*** Records for processing

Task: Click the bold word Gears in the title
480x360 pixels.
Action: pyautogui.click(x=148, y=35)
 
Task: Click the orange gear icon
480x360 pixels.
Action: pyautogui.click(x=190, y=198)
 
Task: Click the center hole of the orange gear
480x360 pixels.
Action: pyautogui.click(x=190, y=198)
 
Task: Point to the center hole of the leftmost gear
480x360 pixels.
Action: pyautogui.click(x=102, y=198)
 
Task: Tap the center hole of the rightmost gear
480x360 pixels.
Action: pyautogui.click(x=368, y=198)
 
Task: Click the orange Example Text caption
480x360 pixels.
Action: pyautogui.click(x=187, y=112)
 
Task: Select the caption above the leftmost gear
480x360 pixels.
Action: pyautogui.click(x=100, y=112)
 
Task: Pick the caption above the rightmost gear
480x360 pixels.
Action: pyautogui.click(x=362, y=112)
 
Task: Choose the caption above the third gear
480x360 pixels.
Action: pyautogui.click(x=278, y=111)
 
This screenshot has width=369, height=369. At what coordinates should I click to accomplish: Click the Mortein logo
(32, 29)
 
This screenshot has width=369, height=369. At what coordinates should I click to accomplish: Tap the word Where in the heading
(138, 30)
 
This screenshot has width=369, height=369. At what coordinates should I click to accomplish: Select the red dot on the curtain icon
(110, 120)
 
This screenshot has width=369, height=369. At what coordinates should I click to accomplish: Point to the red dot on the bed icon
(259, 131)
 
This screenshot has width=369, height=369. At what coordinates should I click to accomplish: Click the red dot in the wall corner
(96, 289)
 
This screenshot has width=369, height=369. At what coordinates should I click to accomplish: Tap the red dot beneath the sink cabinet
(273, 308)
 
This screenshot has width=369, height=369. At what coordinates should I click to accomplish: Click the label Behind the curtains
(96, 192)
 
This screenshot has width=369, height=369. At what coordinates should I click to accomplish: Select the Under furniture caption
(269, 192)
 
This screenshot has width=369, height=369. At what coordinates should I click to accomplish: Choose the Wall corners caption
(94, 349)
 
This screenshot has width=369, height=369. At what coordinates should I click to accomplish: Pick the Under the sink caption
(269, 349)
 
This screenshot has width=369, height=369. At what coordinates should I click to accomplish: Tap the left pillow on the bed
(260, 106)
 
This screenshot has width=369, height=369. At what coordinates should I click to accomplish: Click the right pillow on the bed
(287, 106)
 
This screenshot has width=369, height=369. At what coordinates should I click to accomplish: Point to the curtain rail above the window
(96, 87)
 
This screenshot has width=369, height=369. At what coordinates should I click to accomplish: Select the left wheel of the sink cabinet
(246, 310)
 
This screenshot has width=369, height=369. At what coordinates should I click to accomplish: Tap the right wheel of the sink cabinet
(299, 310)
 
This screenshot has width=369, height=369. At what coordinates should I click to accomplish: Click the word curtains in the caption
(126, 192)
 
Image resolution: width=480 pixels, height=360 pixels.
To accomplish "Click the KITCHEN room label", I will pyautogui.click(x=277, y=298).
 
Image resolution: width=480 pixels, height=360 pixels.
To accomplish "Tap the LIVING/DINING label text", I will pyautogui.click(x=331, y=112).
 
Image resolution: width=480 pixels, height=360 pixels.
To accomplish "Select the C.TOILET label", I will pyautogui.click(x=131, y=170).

******
*** Records for processing

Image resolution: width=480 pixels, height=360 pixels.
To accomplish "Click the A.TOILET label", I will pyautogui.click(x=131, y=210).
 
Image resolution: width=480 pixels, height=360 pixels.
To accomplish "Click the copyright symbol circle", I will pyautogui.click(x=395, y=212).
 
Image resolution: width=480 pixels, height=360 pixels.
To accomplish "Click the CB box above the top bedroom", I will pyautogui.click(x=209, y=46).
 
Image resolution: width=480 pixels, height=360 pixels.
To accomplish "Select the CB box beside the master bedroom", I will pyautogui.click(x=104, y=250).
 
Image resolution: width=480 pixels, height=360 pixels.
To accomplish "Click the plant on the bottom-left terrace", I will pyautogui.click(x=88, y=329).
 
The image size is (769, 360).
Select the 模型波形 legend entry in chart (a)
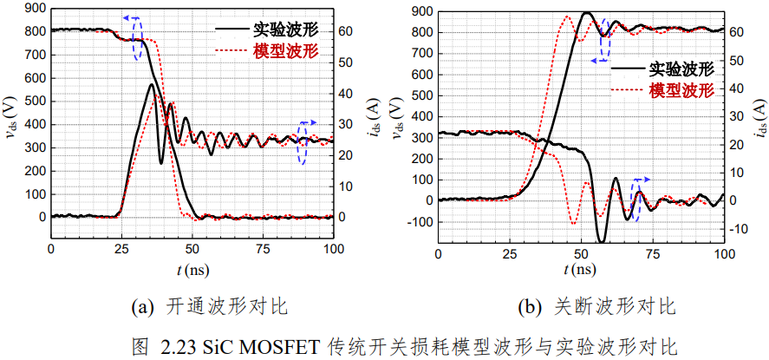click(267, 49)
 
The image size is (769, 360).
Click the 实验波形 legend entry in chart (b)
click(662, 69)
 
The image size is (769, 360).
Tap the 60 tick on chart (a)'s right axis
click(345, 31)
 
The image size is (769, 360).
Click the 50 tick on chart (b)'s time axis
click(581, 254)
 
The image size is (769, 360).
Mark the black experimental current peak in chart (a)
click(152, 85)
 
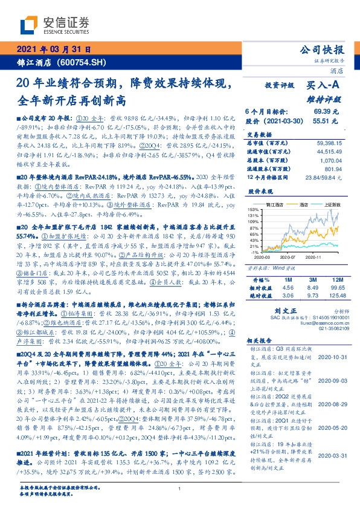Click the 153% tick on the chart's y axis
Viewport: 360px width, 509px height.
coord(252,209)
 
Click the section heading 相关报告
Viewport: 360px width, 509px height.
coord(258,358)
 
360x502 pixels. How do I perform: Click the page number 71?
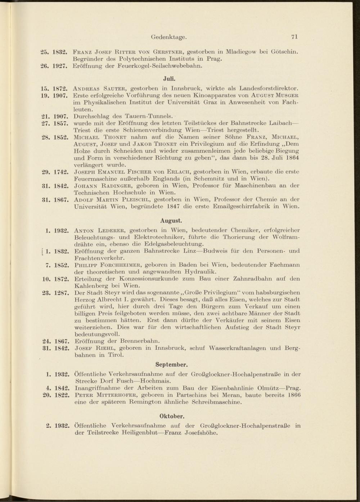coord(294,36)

******

Exercise details
Retype everything from the line containing "Task: Select the" down to the line containing "Action: pyautogui.click(x=362, y=112)", word for word.

Final answer
Task: Select the caption above the leftmost gear
480x360 pixels.
Action: pyautogui.click(x=100, y=112)
 
Task: Pick the caption above the rightmost gear
480x360 pixels.
Action: pyautogui.click(x=362, y=112)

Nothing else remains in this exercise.